It is An Act to Vest all Land compromised in the territory of each State (except land vested in the Federal
government or its agencies) solely in the Governor of the State, who would hold such Land in trust for the people
and would henceforth be responsible for allocation of land in all urban areas to individuals resident in the State and
to organizations for residential, agriculture, commercial and other purposes while similar powers will with respect
to non urban areas are conferred on Local Governments (27th March 1978) Commencement.
With reference to physical planning there are two major areas of the Act that are of interest, they are the ownership
of the Land and secondly the categorization of localities into urban and rural areas for effective development
control.
3.3 Urban and Regional Planning Decree 88 of 1992
The Nigeria Urban and Regional Planning (Decree No. 88, 1992) is the long awaited Planning law expected to
guide orderly physical development in modern Nigeria. The birth of the Decree was preceded by forty – six year of
outdated Town and Country Planning Law of 1946. The new law is thus expected to reinvigorate the dull and static
Planning activities pervading the post independent physical development in Nigeria. Most, if not all section are
therefore expected to be contemporary, new or least fit closely well with exiting planning issues in the country,
land acquisition, disposal, transfer and so forth are some of the issues expected to be central in the new planning
law. The new 2010 Lags State Law have taken cognisance of all the existing laws and modernise it to suit the
peculiar situation of Lagos State. Lagos State has the smallest size of land in Nigeria compared to its huge
population size.
All land and related issues in the Decree are referred to the Land Use Act. Some relevant sections in the Decree in
this context are:
i. Conditions for grant of development permit by a Development Control Department (DCD) must conform to
condition of issue of Certificate of Occupancy or a customary right of occupancy as provided for the Act (s. 36.

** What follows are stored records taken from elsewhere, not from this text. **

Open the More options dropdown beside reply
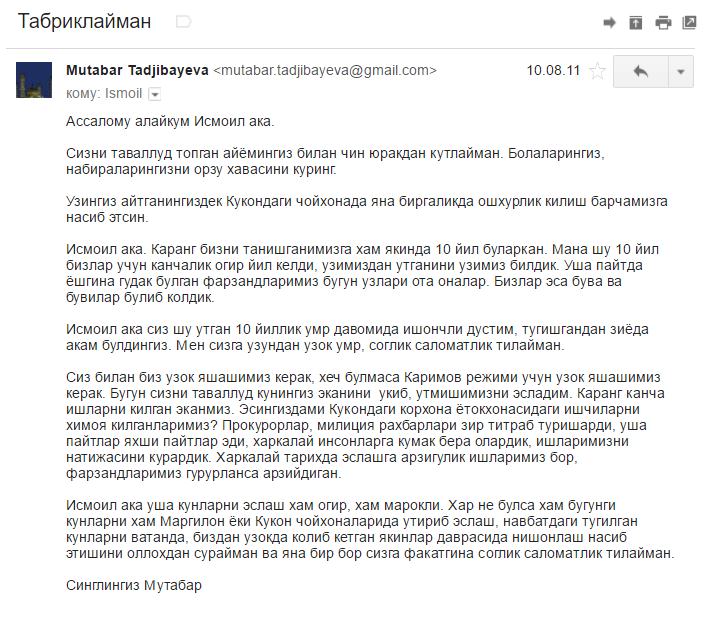 680,71
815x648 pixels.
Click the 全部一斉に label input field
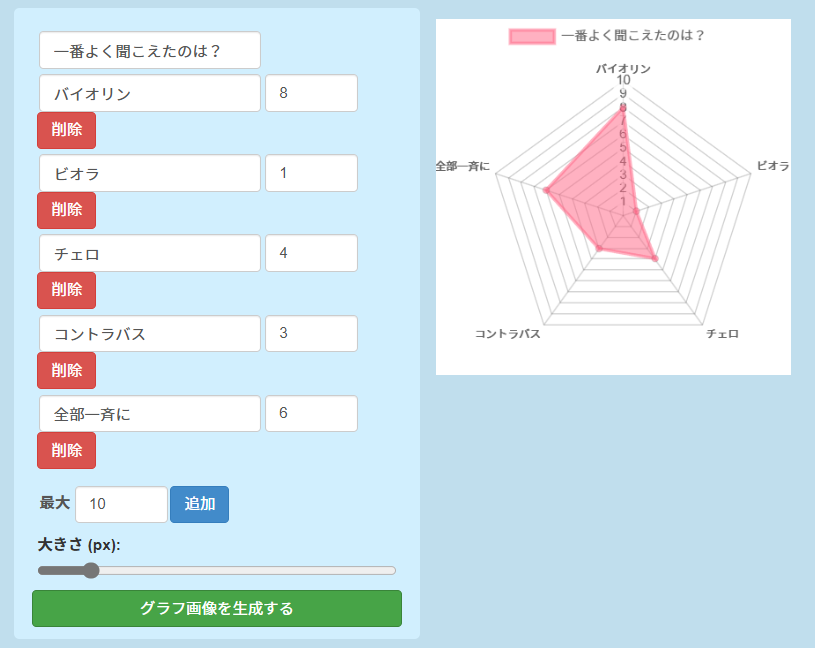coord(150,413)
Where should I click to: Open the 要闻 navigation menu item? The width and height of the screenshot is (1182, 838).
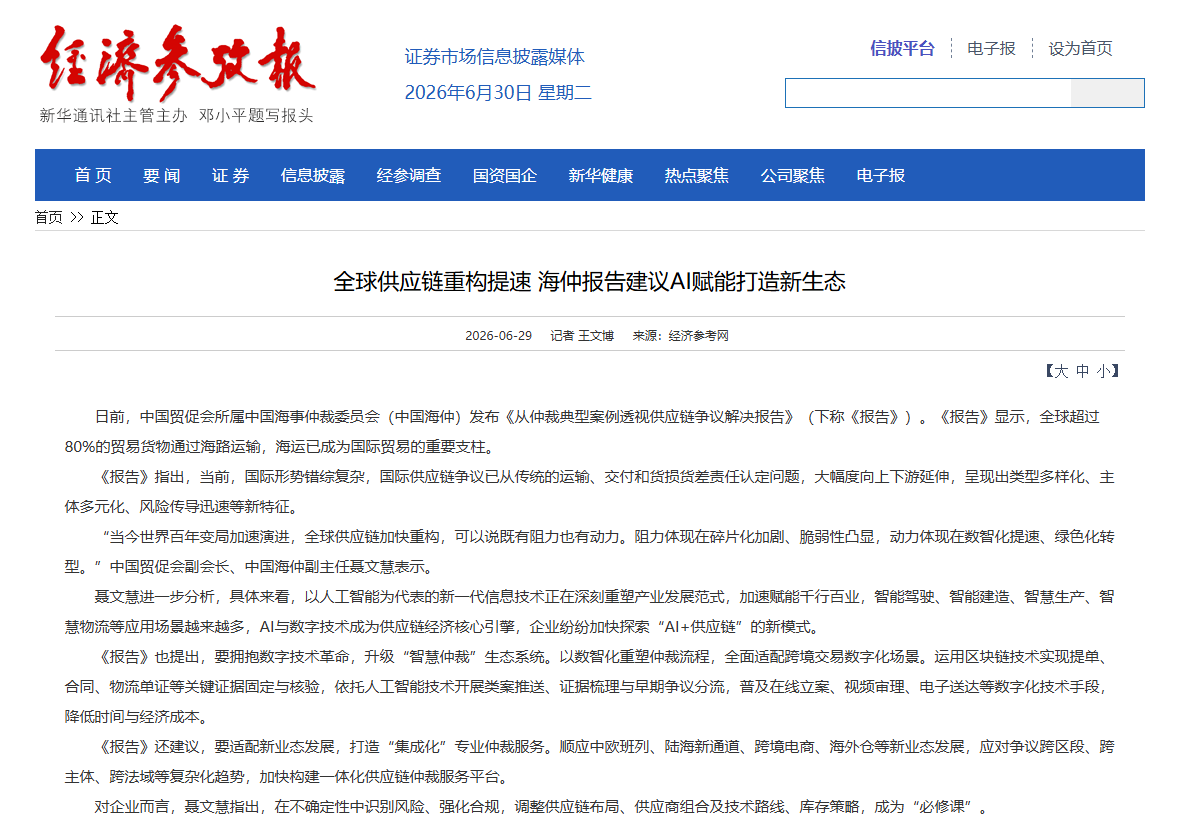tap(162, 176)
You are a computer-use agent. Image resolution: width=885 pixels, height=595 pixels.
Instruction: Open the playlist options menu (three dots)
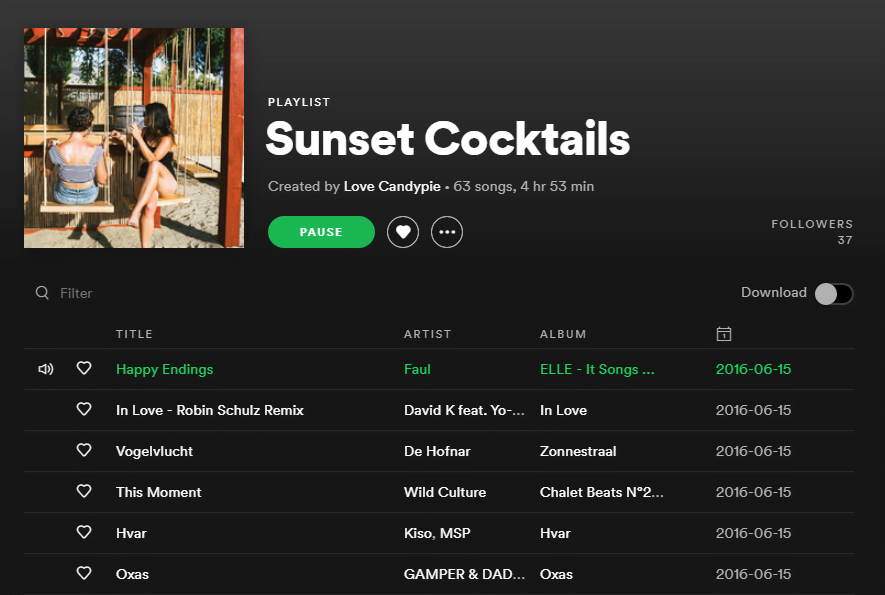point(447,232)
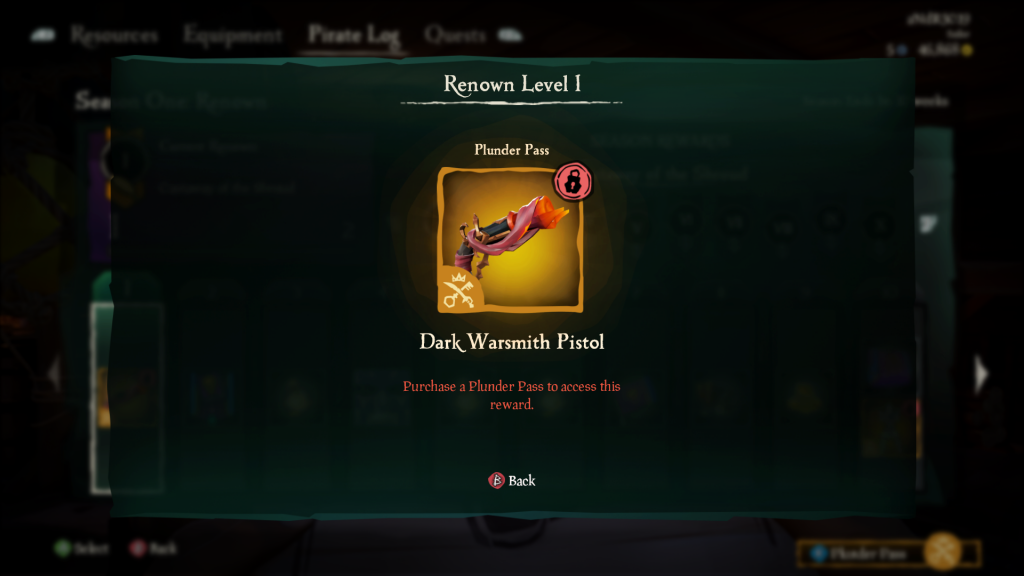
Task: Click the left bumper icon before the Resources tab
Action: point(43,35)
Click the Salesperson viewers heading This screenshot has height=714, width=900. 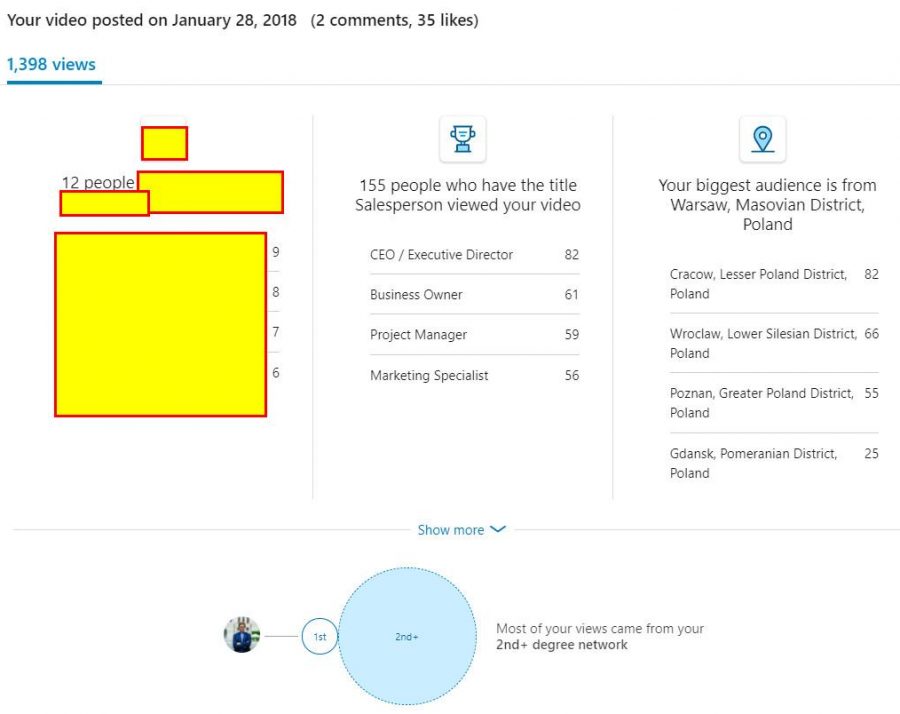pyautogui.click(x=467, y=195)
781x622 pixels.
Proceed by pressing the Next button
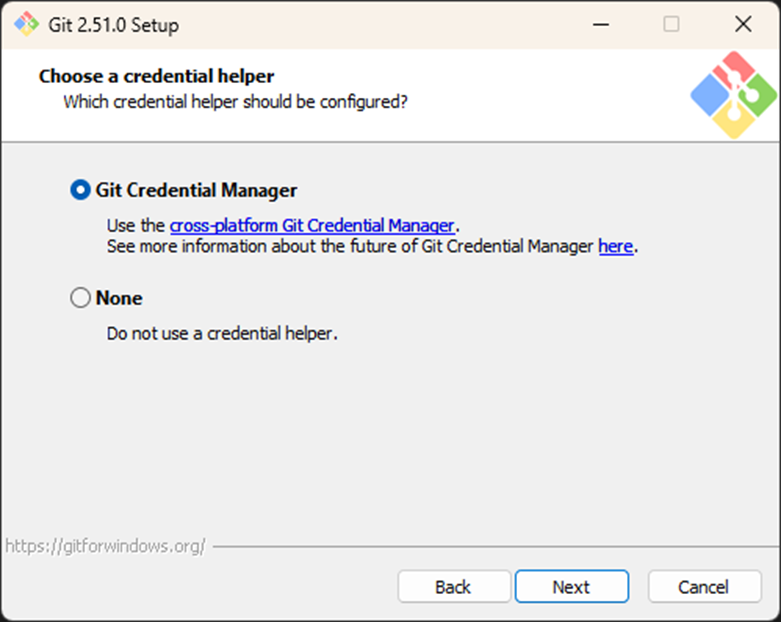point(571,587)
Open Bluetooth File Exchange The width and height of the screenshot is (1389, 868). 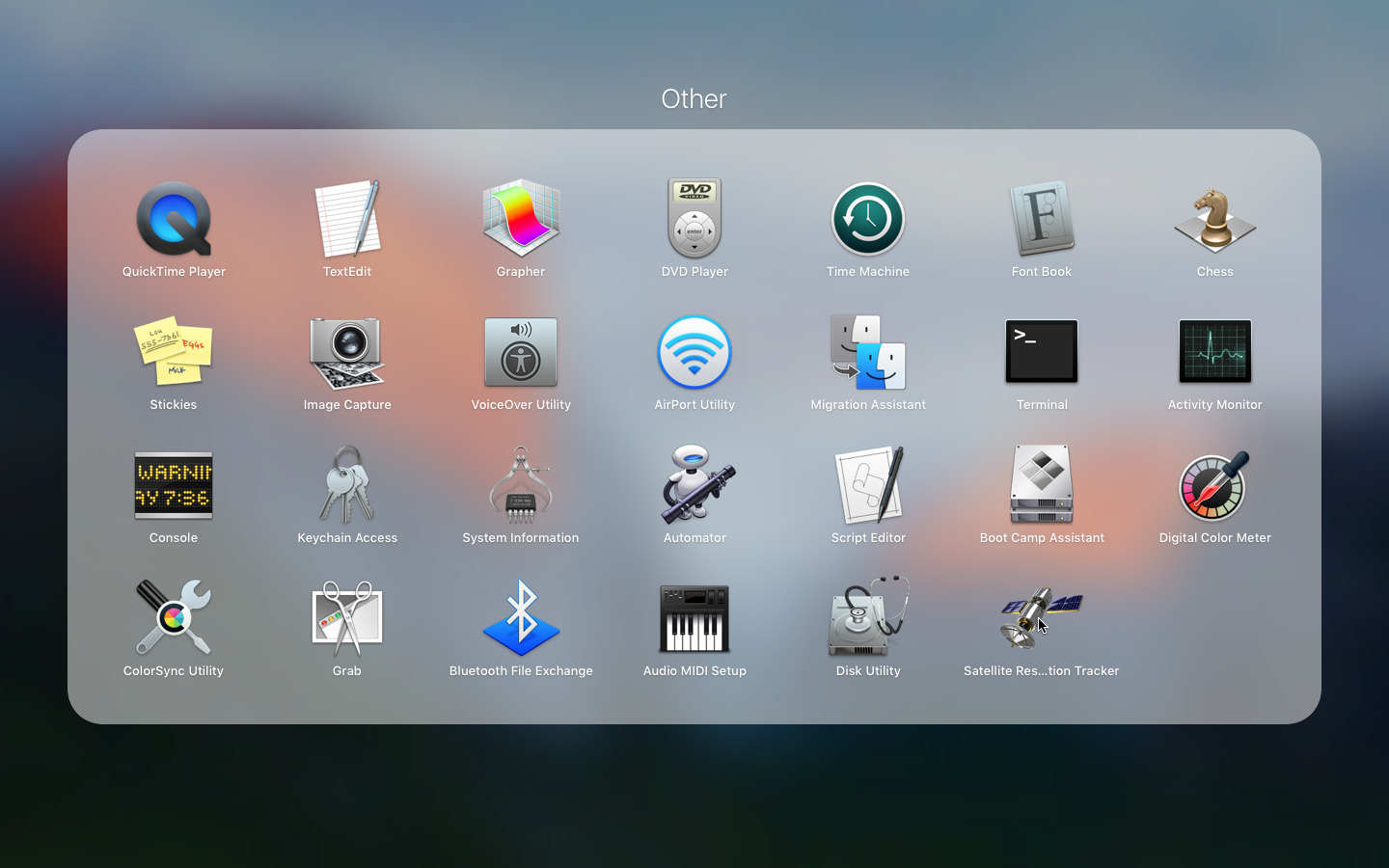pos(521,619)
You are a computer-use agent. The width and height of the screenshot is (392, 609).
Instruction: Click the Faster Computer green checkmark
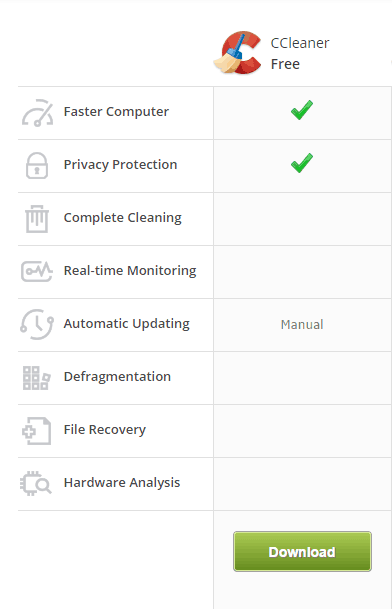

Degree No. 88 of 1992). See also Part II sections 24-41 of the 2010 Lagos State Law.
ii. The development Control Department in approving and rejecting a Development permission as provided for
under section 34 of the Decree is to take into account matters of overriding public interest (s. 43 (2)(a) of the
Decree). This is contained in Part III sections 45-48 of the 2010 Lagos State Law.
iii. Condition for compensation for revocation would only be if the application had complied with the
requirement of the Act with respect to right of occupancy of the land on which a development was to take place (s.
43(2)(b) of the Decree No. 88, 1992). Contained in sections 42-44 and 77 of the 2010 Lagos State Law.
iv. The commission Board, or Authority (s. 5(a)(b)(c) of the Decree) responsible for physical planning at the
federal, state and local government level respectively are empowered to revoke acquired occupancy to obtain any
land in connection with approved urban or rural development plan. However such revocation must be in
accordance with the relevant provisions of the Act (s. 75(2) of the Decree). This is also taken care by section 2(m)
of the 2010 Lagos State Law.
v. All matter connected with the payment of compensation for the revocation of right of occupancy under part
IV (Acquisition of land and Compensation) of the Decree are to be governed in accordance with the relevant
provisions of the Act (s. 76(1) of the Decree).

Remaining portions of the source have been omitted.